According to Clause 13, Article 2 of the Law of the Republic of Kazakhstan "On Valuation Activities", the market value is the most likely price at which a given object can be disposed of on the basis of a transaction in a competitive environment.

As a result of the research  The analysis of compliance with the requirements for the approaches and methods of assessment used in the Reports and the reliability of the data used by me has established that the Report on the assessment of real estate No. 0087/18/ALM, No. 90/12-24 dated 12/31/2024 was carried out by the IP Zh Assessment Companies.:

· according to the section "Requirements for the preparation of the report" does not meet the requirements;

· according to the section "Analysis of requirements for the content and reliability of calculations" is unreliable, therefore, the results obtained cannot be used as an evidence base on the value of the property indicated in the Report.

 

Based on the above, we consider the assessment report to be unreliable, compiled in violation of the requirements of the legislation of the Republic of Kazakhstan on valuation activities, using unreliable data leading to a distortion of the market or other value of the object of assessment.

   Thus, the paid state duty does not recommend paragraph 1.,

Paragraph 1 of Article 610 of the Tax Code.
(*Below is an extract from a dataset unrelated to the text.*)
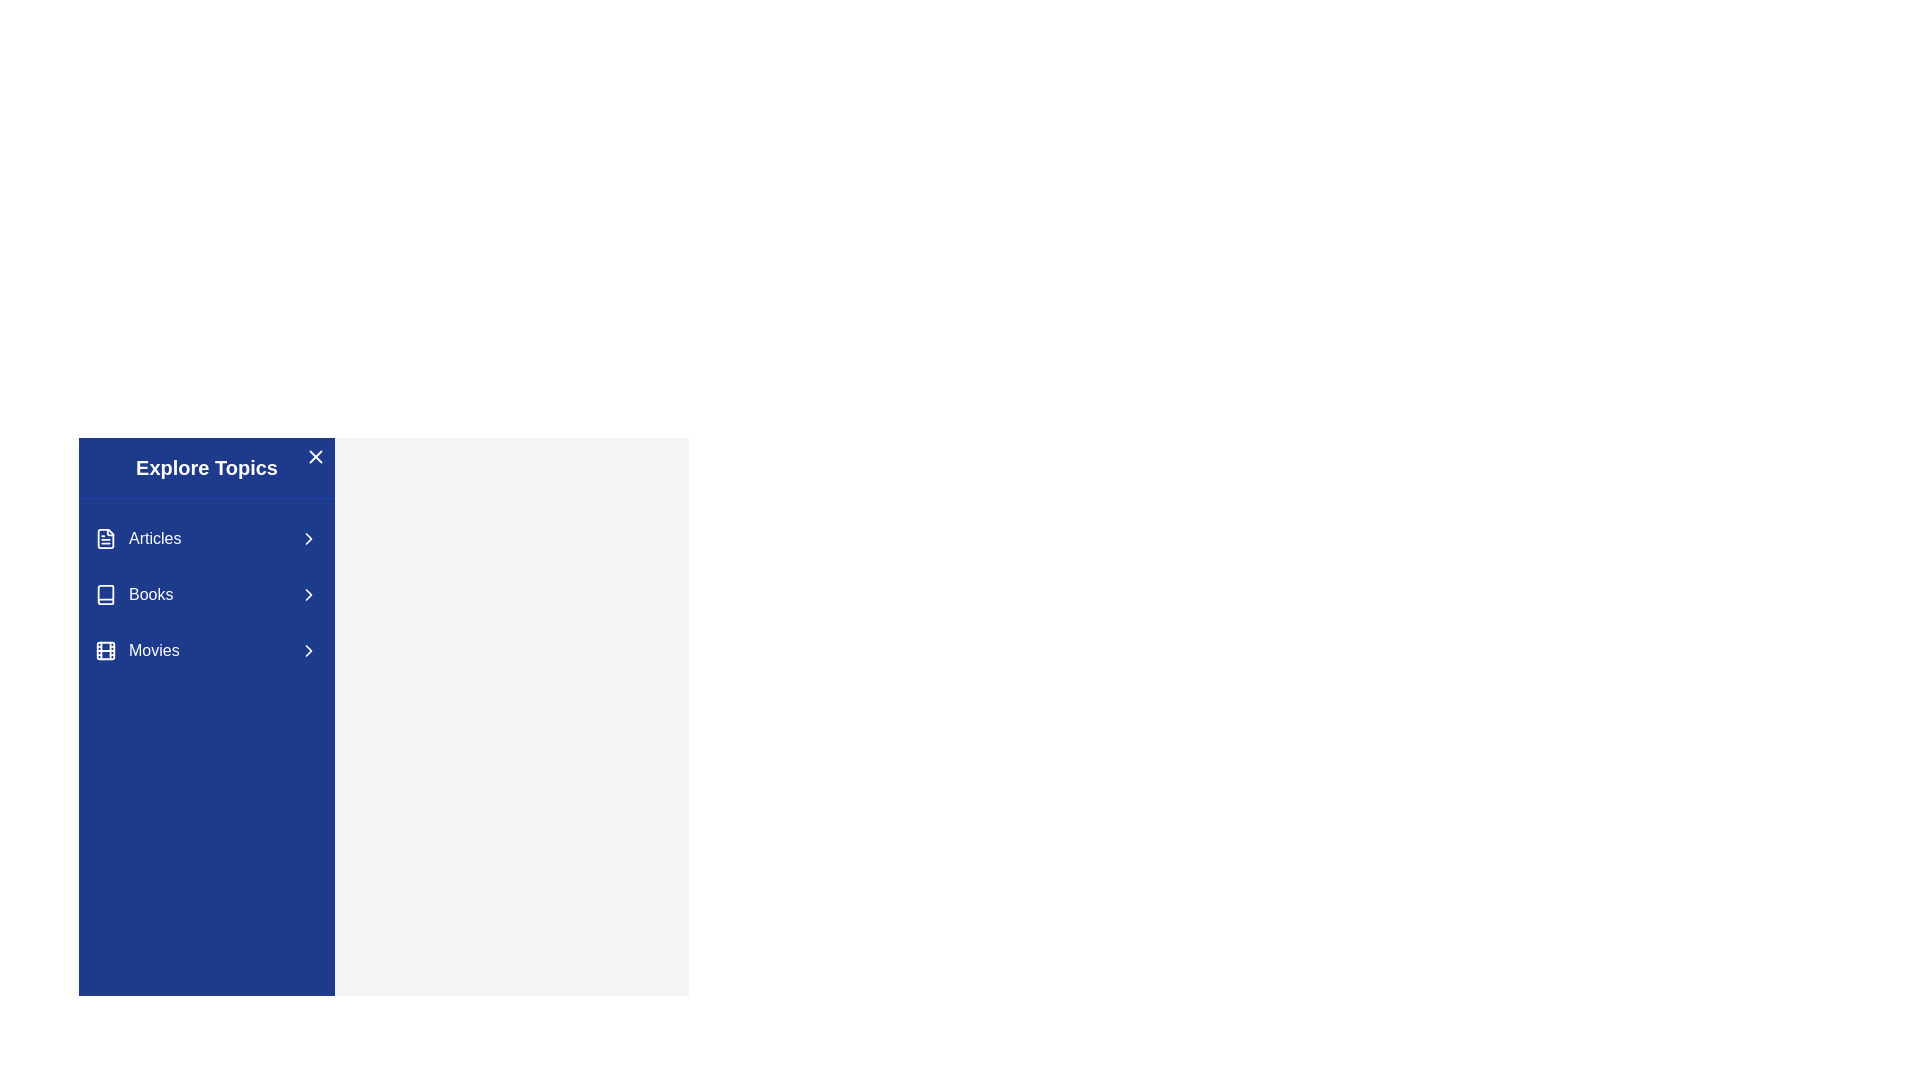 Image resolution: width=1920 pixels, height=1080 pixels. I want to click on the right-pointing arrow icon next to the 'Books' label in the vertical list of the 'Explore Topics' sidebar, so click(307, 593).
We believe it is necessary to calculate the state duty of 1% of 20,000,000 tenge, which amounted to 200,000 tenge.

        Based on the above and in accordance with Articles 152 and 279 of the Civil Procedure Code of the Republic of Kazakhstan and Article 402 of the Civil Code of the Republic of Kazakhstan,

I ask the Court:

· M.A.M.'s application to A.B.K. for invalidation of the purchase agreement should be left without consideration and/or returned.

 

On February 18, 2025, No. 5143-25-00-2/46, Judge of the Maktaaralsky District Court of the Turkestan region, E. Slambekov, under the secretary of the court session, M. Amangeldiev, considered in a preliminary open court hearing a civil case on the claim of M.A.M. to A.B.K. for the cancellation of the contract of sale,

This claim has been accepted for court proceedings, and a civil case has been initiated.

The representative of the defendant, G.T. Sarzhanov, filed an application for leaving the civil case without consideration, due to the possibility of applying a pre-trial settlement of the dispute and the possibility of applying this procedure has not been lost.

According to paragraph 1) of Article 279 of the Civil Procedure Code of the Republic of Kazakhstan (hereinafter referred to as the CPC), the court leaves the claim without consideration if the plaintiff fails to comply with the pre–trial dispute settlement procedure established by law for this category of cases or stipulated by the contract and the possibility of applying this procedure is not lost.

In such circumstances of the case, the court, having examined the case materials, concludes that the claim has been dismissed.

Based on the above, guided by Articles 279 (1), 280, 268, 269 of the CPC, the court DETERMINED:

The claim of M.A.M. to A.B.K. for the cancellation of the contract of sale should be left without consideration.

To refund the state registration fee paid by the plaintiff M.A.M., dated January 16, 2025 in the amount of 52,820 (fifty-two thousand eight hundred and twenty) tenge.

To clarify to the parties that leaving a claim without consideration does not prevent a second appeal to the court with a claim against the same defendant, on the same subject and on the same grounds.